ABOUT THIS TASK | Could you copy, word for word, only the lines from the one containing "MAGPUL (37, 1109)" through the last line of the records below, both included?

SOURCE MATERIAL |
────────────────
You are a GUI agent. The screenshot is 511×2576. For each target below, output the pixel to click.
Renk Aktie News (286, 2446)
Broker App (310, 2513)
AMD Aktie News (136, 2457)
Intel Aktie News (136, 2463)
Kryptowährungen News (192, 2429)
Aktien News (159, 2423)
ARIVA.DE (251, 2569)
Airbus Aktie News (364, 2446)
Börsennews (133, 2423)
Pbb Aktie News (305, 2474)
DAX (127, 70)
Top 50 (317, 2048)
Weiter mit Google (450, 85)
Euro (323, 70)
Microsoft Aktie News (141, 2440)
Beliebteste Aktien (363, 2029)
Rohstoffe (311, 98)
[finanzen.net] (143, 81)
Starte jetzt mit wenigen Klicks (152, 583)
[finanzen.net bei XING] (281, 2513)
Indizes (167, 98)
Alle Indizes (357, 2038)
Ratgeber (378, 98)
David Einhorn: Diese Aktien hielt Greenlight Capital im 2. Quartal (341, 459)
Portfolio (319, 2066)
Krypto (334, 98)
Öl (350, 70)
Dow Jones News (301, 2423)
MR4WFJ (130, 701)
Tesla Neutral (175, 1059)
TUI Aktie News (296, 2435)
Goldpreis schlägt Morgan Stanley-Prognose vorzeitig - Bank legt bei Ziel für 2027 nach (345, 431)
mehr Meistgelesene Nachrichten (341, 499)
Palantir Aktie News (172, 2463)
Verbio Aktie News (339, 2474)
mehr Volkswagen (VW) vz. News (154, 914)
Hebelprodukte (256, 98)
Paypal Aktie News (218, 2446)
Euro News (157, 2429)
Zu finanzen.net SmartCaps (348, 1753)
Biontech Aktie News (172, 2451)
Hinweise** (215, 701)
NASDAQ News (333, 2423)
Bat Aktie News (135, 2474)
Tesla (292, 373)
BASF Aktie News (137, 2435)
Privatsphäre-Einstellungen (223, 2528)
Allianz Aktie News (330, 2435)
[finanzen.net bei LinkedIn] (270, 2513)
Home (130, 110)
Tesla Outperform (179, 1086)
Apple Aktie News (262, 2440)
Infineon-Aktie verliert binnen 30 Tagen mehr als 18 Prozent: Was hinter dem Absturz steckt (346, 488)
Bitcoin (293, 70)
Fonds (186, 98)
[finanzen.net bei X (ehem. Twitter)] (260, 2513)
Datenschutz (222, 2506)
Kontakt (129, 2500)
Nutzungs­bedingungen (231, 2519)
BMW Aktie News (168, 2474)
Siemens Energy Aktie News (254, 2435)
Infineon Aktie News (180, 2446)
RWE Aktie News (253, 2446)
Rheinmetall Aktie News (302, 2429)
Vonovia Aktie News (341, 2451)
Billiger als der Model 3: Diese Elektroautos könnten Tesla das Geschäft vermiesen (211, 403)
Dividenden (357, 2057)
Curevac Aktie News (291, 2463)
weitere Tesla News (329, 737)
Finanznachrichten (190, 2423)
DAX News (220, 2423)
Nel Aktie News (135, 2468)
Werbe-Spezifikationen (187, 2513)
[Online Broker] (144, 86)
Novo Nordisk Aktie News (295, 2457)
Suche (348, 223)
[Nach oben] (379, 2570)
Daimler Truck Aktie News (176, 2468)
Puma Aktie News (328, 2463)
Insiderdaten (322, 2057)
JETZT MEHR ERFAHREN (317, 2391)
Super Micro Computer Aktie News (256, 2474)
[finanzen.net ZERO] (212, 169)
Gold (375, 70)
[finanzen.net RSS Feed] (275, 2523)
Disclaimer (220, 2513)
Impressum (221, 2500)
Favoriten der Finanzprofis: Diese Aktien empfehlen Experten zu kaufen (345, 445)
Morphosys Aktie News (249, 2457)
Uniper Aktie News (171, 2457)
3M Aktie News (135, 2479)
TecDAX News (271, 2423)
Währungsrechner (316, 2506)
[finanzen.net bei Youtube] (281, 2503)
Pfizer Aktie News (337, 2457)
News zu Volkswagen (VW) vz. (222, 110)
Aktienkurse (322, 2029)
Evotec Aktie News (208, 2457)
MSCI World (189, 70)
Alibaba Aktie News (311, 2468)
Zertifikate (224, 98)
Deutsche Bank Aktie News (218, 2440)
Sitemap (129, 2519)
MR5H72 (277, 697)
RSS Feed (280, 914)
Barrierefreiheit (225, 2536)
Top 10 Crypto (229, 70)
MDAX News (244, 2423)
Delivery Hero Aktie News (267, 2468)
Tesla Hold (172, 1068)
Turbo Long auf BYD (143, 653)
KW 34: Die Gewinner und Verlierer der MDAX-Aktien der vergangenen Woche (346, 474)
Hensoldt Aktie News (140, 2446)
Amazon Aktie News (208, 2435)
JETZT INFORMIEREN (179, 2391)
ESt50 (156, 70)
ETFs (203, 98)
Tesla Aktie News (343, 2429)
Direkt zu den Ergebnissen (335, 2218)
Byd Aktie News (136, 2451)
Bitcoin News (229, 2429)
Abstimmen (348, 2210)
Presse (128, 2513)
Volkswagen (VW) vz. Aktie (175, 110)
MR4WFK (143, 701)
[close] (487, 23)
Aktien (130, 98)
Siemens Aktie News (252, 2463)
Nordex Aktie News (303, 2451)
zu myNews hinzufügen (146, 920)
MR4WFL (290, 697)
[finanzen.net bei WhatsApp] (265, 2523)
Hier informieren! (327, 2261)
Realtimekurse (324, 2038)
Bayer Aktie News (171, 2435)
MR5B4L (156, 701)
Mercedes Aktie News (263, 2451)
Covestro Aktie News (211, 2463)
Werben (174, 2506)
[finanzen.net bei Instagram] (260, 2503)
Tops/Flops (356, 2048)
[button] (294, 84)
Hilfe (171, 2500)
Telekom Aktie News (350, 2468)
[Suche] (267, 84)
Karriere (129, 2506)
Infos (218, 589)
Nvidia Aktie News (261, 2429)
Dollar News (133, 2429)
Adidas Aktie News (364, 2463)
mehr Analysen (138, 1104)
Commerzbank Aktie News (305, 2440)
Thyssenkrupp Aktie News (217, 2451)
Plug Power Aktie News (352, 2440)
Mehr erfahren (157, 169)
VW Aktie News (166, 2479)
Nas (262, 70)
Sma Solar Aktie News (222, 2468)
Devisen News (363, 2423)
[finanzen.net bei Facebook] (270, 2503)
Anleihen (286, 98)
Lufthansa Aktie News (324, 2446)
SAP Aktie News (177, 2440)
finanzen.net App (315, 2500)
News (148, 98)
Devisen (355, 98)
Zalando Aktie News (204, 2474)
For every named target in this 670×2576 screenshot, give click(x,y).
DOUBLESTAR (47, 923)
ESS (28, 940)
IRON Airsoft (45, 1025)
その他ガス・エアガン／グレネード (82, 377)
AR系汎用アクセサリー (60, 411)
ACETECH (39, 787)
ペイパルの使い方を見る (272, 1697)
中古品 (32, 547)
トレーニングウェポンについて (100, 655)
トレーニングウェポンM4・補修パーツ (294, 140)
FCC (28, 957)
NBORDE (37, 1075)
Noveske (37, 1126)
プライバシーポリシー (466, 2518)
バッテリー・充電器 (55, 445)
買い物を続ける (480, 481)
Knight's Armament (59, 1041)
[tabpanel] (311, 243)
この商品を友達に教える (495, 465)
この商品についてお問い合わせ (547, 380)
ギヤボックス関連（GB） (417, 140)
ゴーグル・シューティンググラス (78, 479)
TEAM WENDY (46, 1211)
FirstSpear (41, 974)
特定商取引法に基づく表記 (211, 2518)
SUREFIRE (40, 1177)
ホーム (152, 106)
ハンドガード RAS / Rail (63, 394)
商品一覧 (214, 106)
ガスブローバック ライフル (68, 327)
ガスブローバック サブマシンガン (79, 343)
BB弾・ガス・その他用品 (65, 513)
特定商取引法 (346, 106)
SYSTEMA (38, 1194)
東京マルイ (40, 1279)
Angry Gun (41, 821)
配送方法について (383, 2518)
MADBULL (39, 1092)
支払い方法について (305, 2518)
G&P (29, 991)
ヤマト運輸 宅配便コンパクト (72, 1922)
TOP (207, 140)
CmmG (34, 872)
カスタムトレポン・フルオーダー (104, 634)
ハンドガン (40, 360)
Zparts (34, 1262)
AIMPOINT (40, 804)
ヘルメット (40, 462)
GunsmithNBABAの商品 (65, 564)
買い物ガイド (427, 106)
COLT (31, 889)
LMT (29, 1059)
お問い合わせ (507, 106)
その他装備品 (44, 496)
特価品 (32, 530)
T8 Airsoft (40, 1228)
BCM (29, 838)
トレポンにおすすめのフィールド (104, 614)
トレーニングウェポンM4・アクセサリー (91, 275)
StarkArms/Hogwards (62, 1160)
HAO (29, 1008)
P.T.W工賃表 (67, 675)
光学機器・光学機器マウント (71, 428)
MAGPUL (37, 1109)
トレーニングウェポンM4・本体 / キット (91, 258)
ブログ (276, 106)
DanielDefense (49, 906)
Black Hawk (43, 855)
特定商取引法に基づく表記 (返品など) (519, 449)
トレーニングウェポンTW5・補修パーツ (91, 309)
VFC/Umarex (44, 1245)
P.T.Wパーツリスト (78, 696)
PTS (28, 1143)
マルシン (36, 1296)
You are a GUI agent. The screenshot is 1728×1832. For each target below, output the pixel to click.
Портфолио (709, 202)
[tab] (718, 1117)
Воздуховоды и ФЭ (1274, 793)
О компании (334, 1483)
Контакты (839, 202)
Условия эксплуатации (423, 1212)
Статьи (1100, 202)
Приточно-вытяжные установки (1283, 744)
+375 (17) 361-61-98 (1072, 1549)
────────────────
ANSWER SPACE |
MAGPUL (37, 1109)
トレーニングウェポンM4・本体 / キット (91, 258)
ブログ (276, 106)
DanielDefense (49, 906)
Black Hawk (43, 855)
特定商取引法に基づく表記 (返品など) (519, 449)
トレーニングウェポンTW5・補修パーツ (91, 309)
VFC/Umarex (44, 1245)
P.T.Wパーツリスト (78, 696)
PTS (28, 1143)
マルシン (36, 1296)
You are a GUI agent. The screenshot is 1728×1832. For each target below, output the pixel to click.
Портфолио (709, 202)
[tab] (718, 1117)
Воздуховоды и ФЭ (1274, 793)
О компании (334, 1483)
Контакты (839, 202)
Условия эксплуатации (423, 1212)
Статьи (1100, 202)
Приточно-вытяжные установки (1283, 744)
+375 (17) 361-61-98 (1072, 1549)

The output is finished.